Jason Salibaa, Alanna J. Churchb, Arpad Danosc, Larissa V. Furtadod, Theodore Laetsche, Liying Zhangf, Valentina Nardig, Wan-Hsin Linh, Deb Ritteri, Marilyn M. Lie, Obi L. Griffithc, Malachi Griffithc, Gordana Racaj, Angshumoy Royk
aWashington University School of Medicine, Richmond Heights, MO, USA; bBoston Children’s Hospital and Harvard Medical School, Boston, MA, USA; cWashington University School of Medicine, St. Louis, MO, USA; dSt. Jude Children’s Research Hospital, Memphis, TN, USA; eChildren’s Hospital of Philadelphia, Philadelphia, PA, USA; fDavid Geffen School of Medicine, UCLA, Los Angeles, CA, USA; gMassachusetts General Hospital and Harvard Medical School, Boston, MA, USA; hMayo Clinic, Jacksonville, FL, USA; iBaylor College of Medicine and Texas Children’s Hospital, Houston, TX, USA; jChildren’s Hospital of Los Angeles, Los Angeles, CA, USA; kBaylor College of Medicine, Houston, TX, USA
Gene fusions involving the neurotrophic receptor tyrosine kinase genes (NTRK1, NTRK2, and NTRK3) are well established oncogenic drivers in a broad range of pediatric and adult tumors, and important diagnostic and therapeutic markers predicting response to FDA approved kinase inhibitors.

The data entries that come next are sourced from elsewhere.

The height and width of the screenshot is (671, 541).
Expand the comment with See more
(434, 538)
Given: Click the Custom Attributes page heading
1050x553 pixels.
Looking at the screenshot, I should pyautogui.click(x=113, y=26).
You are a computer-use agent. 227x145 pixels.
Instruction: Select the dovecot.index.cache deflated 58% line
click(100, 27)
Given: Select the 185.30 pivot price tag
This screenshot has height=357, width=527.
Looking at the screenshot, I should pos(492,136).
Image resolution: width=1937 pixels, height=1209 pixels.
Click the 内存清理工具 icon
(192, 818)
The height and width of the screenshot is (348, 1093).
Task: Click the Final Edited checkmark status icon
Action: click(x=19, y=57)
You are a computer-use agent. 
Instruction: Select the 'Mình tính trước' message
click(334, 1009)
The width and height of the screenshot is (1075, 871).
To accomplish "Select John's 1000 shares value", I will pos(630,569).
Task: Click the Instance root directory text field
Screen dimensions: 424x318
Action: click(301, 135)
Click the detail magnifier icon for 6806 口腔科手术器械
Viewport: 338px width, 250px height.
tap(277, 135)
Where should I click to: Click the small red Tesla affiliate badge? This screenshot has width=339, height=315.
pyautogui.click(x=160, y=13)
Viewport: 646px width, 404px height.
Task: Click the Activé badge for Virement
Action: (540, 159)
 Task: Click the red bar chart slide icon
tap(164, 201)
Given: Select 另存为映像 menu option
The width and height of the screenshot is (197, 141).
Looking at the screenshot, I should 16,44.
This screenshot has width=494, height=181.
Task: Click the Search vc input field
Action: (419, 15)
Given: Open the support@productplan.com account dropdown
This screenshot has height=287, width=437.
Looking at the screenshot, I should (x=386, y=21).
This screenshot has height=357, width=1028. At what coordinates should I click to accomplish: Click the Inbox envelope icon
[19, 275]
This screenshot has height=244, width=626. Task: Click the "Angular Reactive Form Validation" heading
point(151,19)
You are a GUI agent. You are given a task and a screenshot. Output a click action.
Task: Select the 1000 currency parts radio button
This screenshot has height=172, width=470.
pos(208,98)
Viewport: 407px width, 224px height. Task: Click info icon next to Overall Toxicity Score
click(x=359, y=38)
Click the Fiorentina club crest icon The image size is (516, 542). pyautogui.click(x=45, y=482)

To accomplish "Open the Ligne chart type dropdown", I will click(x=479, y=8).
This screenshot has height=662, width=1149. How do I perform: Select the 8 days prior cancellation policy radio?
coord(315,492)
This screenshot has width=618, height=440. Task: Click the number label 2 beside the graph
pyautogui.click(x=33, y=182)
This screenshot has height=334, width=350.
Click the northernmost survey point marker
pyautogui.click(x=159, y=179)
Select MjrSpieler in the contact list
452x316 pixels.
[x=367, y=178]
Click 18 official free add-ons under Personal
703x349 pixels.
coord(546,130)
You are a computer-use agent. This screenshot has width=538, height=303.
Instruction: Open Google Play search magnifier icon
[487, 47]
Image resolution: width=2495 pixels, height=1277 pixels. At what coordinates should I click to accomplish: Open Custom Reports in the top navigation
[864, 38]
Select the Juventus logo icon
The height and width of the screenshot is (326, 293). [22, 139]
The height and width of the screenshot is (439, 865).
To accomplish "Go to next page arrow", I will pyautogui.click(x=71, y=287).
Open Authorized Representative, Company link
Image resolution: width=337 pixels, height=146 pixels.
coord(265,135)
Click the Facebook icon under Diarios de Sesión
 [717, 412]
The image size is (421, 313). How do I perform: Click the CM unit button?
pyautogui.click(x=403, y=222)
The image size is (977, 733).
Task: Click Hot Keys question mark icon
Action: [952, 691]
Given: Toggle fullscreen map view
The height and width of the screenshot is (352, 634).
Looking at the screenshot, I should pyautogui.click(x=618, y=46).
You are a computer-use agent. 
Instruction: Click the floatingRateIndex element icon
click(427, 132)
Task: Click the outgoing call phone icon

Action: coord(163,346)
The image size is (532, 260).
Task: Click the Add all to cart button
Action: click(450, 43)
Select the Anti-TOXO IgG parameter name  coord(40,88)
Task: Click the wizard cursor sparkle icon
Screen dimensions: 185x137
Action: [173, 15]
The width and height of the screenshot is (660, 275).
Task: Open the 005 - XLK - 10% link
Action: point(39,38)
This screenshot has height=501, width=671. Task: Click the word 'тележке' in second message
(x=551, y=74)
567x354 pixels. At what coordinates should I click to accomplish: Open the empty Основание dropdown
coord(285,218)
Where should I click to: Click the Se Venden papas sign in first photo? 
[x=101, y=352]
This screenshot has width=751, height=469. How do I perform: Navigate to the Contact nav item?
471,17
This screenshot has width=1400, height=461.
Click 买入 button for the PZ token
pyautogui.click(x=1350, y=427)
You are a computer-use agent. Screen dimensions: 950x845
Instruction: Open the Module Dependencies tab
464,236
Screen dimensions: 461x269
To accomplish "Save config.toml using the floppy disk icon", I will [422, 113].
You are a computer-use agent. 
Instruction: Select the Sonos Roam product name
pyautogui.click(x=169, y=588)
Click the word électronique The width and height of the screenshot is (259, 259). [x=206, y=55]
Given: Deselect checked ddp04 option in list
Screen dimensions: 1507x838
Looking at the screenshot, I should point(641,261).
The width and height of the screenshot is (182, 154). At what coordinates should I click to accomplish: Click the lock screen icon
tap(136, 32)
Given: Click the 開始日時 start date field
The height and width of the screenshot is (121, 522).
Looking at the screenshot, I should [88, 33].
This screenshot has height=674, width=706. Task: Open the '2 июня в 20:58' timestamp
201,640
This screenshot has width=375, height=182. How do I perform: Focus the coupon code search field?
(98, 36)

Accurate interpretation of the clinical significance of NTRK-fusions is a high priority for diagnostic laboratories, but remains challenging and time consuming given the rapid pace of new data accumulation, the diversity of fusion partners and tumor types, and heterogeneous and incomplete information in variant knowledgebases.
The ClinGen NTRK-Fusions Somatic Cancer Variant Curation Expert Panel (SC-VCEP) was formed to systematically address these challenges and create a resource of high-quality clinically significant assertions in the CIViC knowledgebase to support clinicians, researchers, patients and their families in making accurate interpretations and informed treatment decisions for NTRK-fusion driven tumors. As the first ClinGen VCEP formed to focus on somatic alterations, our group of researchers and clinicians has pioneered an evidence-based classification system for assessing oncogenicity and functional validity of NTRK-fusions (Oncogenic, Likely oncogenic, Unknown significance, and Benign) through the compilation of key fusion element annotations (e.g., fusion transcript structure, cancer association, and clinical validity). Additionally, the NTRK-Fusions SC-VCEP has developed specifications of AMP/ASCO/CAP rules to determine the diagnostic, prognostic and predictive significance of NTRK-fusions. Finally, detailed aggregation and analysis of NTRK-fusions represented in public fusion databases has allowed us to determine gaps and prioritize curation activities to efficiently and comprehensively curate NTRK-fusion clinical evidence, apply interpretation rules, and create high-quality publicly available clinical interpretations.